ASSIGNED TASK: Copy out the whole listing below exactly.

——

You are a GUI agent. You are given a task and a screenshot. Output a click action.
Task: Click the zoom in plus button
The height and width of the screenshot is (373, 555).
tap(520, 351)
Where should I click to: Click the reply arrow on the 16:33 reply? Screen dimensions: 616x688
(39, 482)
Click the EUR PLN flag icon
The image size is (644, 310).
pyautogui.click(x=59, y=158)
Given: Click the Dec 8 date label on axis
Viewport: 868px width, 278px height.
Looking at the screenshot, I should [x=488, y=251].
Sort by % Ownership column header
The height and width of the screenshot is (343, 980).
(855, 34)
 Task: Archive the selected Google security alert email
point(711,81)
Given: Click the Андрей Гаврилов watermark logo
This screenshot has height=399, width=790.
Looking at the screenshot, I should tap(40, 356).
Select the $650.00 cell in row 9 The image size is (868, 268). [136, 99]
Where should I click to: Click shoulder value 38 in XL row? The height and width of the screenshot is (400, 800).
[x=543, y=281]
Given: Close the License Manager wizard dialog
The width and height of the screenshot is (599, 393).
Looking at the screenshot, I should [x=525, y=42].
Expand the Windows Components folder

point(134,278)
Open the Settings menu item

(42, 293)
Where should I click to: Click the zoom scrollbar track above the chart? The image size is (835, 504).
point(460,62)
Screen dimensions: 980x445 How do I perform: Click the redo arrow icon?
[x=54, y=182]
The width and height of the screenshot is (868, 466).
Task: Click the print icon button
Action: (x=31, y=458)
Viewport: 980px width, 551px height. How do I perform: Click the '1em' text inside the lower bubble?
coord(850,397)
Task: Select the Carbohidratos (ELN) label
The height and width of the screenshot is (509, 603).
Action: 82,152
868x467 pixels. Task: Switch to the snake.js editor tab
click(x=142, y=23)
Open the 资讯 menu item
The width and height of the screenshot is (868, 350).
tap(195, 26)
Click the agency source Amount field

——

REPLY:
You are a GUI agent. You are given a task and a screenshot. Output a click action.
Task: Click the zoom in plus button
The height and width of the screenshot is (373, 555).
tap(520, 351)
Where should I click to: Click the reply arrow on the 16:33 reply? Screen dimensions: 616x688
(39, 482)
Click the EUR PLN flag icon
The image size is (644, 310).
pyautogui.click(x=59, y=158)
Given: Click the Dec 8 date label on axis
Viewport: 868px width, 278px height.
Looking at the screenshot, I should [x=488, y=251].
Sort by % Ownership column header
The height and width of the screenshot is (343, 980).
(855, 34)
 Task: Archive the selected Google security alert email
point(711,81)
Given: Click the Андрей Гаврилов watermark logo
This screenshot has height=399, width=790.
Looking at the screenshot, I should tap(40, 356).
Select the $650.00 cell in row 9 The image size is (868, 268). [136, 99]
Where should I click to: Click shoulder value 38 in XL row? The height and width of the screenshot is (400, 800).
[x=543, y=281]
Given: Close the License Manager wizard dialog
The width and height of the screenshot is (599, 393).
Looking at the screenshot, I should [x=525, y=42].
Expand the Windows Components folder

point(134,278)
Open the Settings menu item

(42, 293)
Where should I click to: Click the zoom scrollbar track above the chart? The image size is (835, 504).
point(460,62)
Screen dimensions: 980x445 How do I perform: Click the redo arrow icon?
[x=54, y=182]
The width and height of the screenshot is (868, 466).
Task: Click the print icon button
Action: (x=31, y=458)
Viewport: 980px width, 551px height. How do I perform: Click the '1em' text inside the lower bubble?
coord(850,397)
Task: Select the Carbohidratos (ELN) label
The height and width of the screenshot is (509, 603).
Action: 82,152
868x467 pixels. Task: Switch to the snake.js editor tab
click(x=142, y=23)
Open the 资讯 menu item
The width and height of the screenshot is (868, 350).
tap(195, 26)
Click the agency source Amount field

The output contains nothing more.